◆ Supplied data:
↓↓↓
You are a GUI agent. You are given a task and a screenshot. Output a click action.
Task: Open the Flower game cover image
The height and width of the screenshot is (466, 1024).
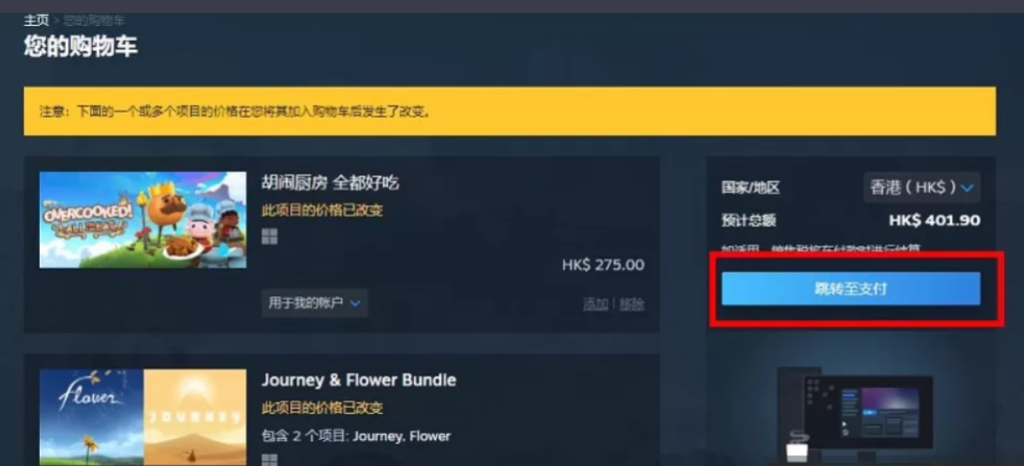click(x=91, y=418)
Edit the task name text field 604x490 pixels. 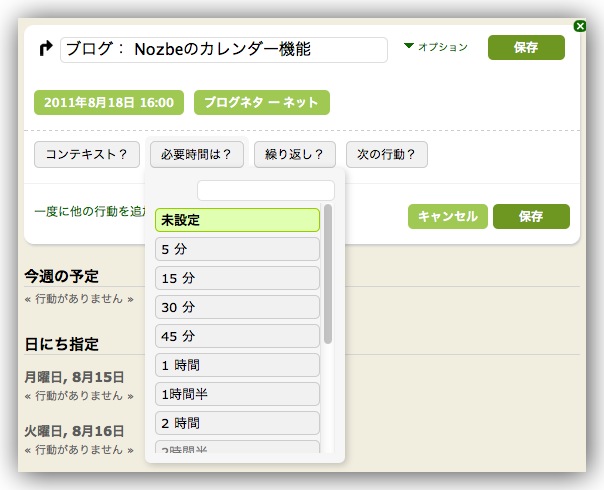(224, 50)
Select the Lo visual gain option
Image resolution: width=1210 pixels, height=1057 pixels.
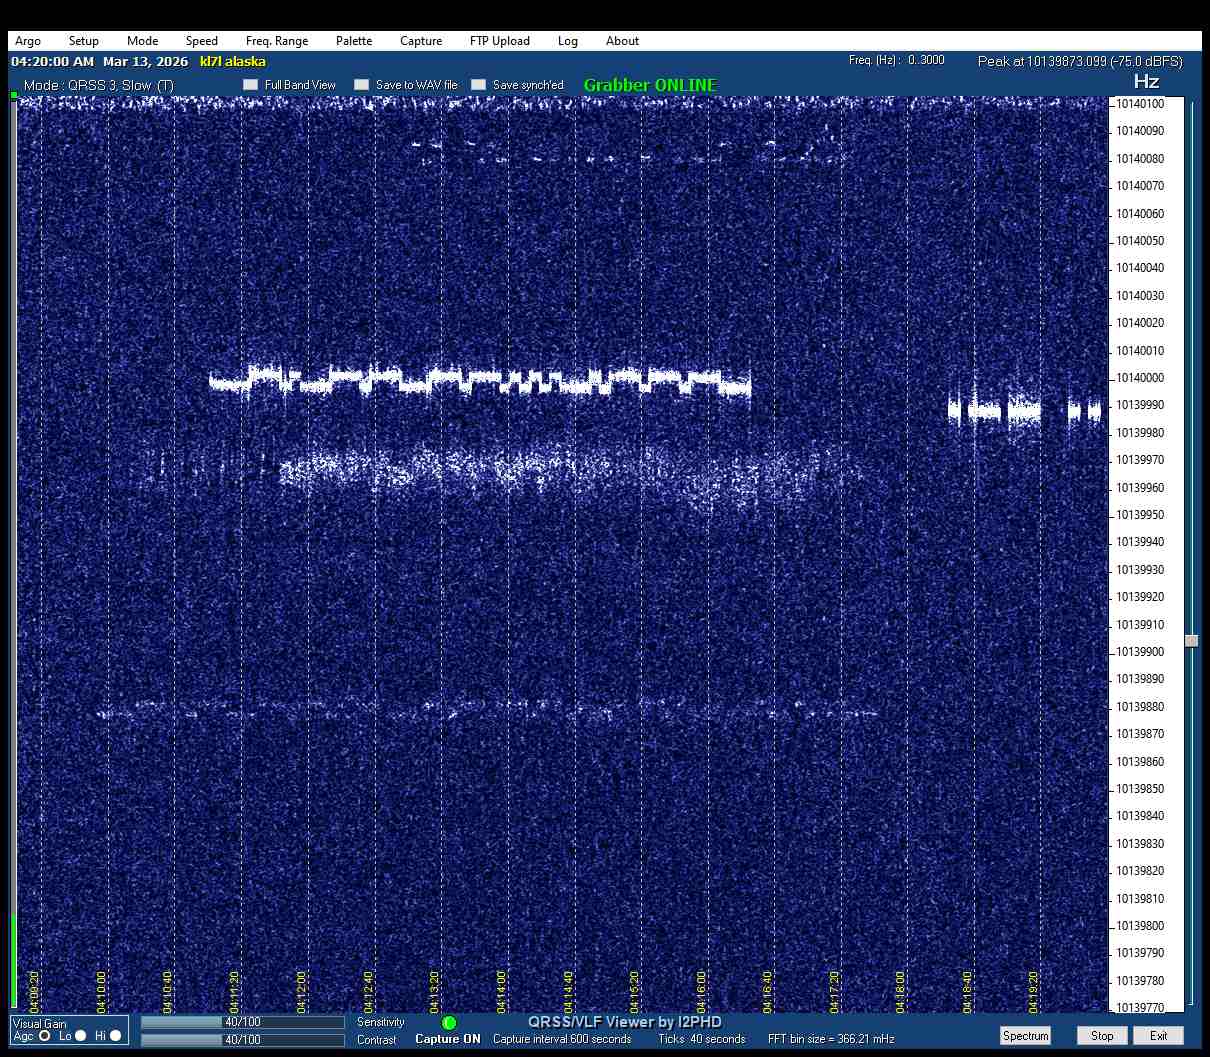click(81, 1036)
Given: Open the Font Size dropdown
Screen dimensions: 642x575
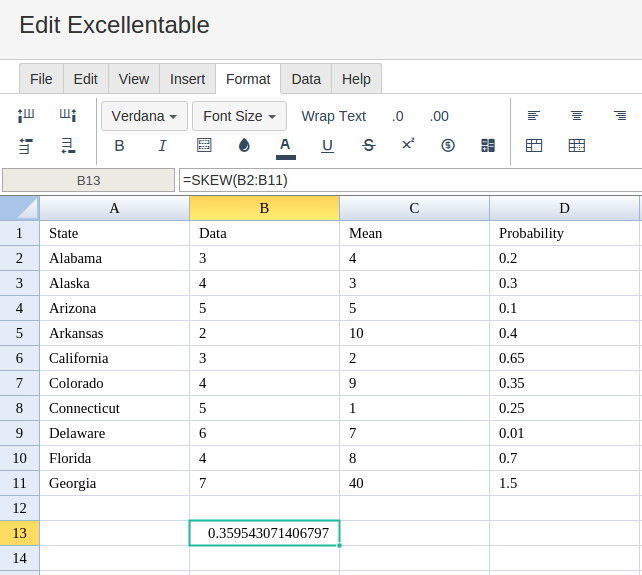Looking at the screenshot, I should point(239,116).
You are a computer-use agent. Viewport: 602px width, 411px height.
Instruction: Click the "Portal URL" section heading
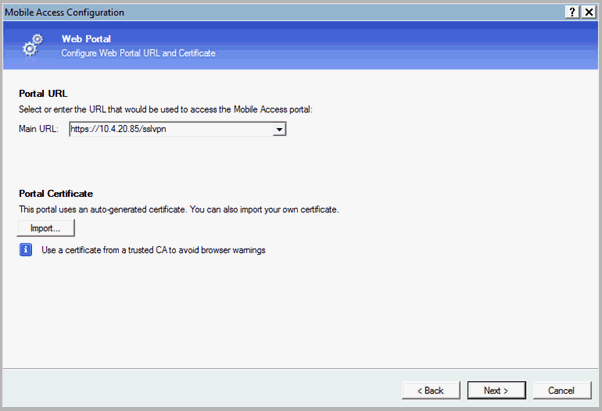point(44,93)
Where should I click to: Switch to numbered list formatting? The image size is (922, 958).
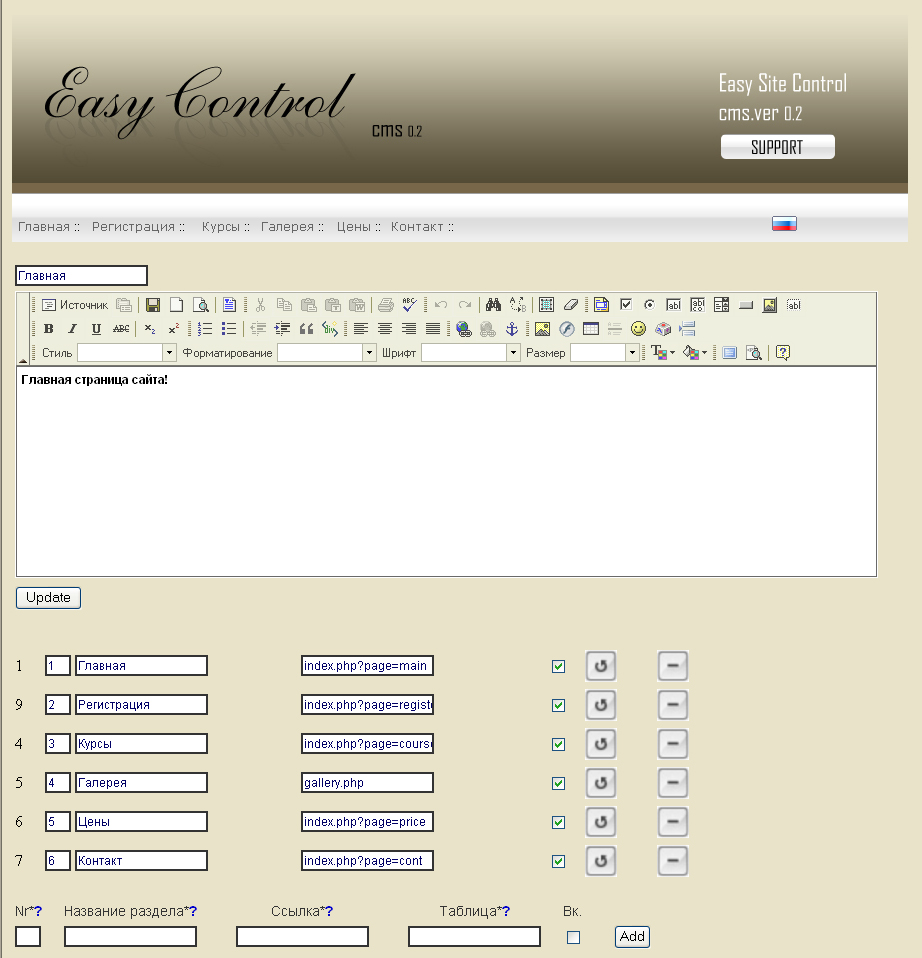(x=204, y=329)
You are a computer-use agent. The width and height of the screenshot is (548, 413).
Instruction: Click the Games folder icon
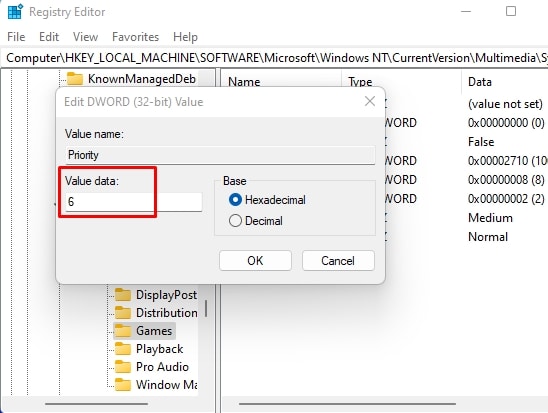click(123, 331)
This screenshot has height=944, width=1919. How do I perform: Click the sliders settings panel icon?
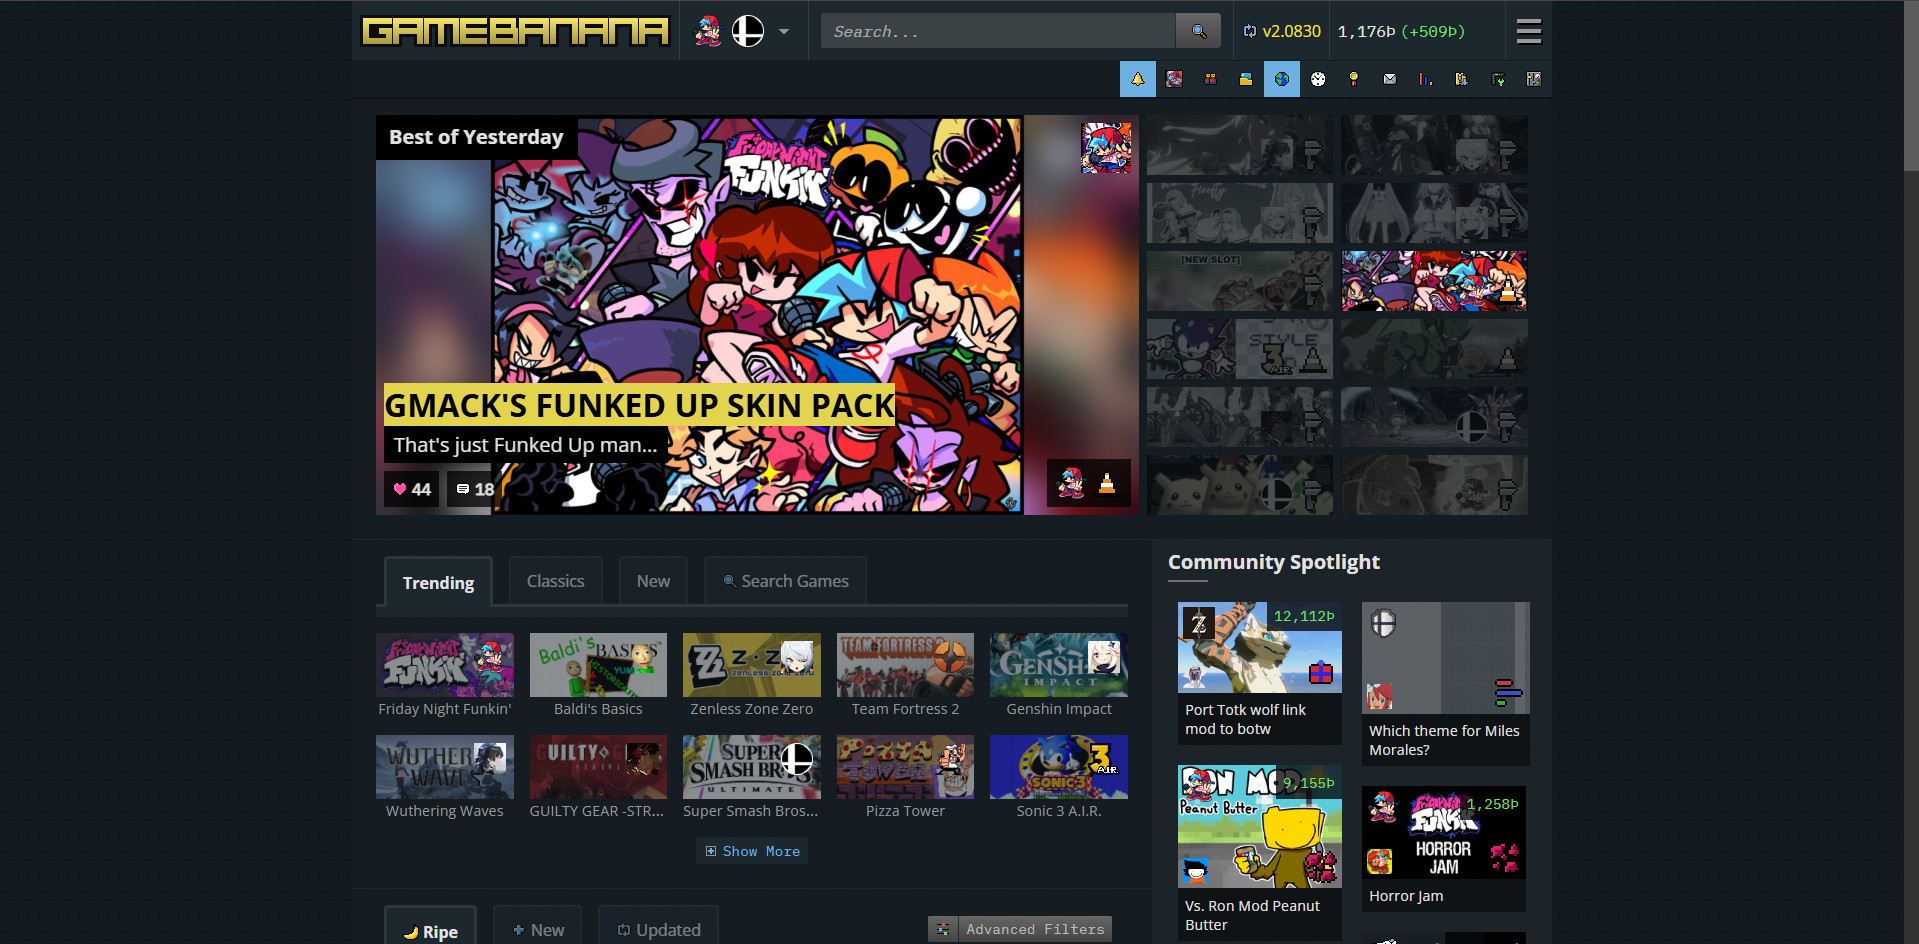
↑↑↑
◆ What is required:
Reproduce, with the pictures omitted, exactly those lines that run from the line with "Screen dimensions: 642x575" to the last line of the material, both ends included.

◆ Solution for this problem:
Screen dimensions: 642x575
Looking at the screenshot, I should point(239,116).
You are a computer-use agent. Viewport: 602px width, 411px height.
Instruction: Click the "Portal URL" section heading
point(44,93)
Where should I click to: Switch to numbered list formatting? The image size is (922, 958).
(x=204, y=329)
You are a computer-use agent. The width and height of the screenshot is (548, 413).
Instruction: Click the Games folder icon
click(123, 331)
This screenshot has height=944, width=1919. How do I perform: Click the sliders settings panel icon?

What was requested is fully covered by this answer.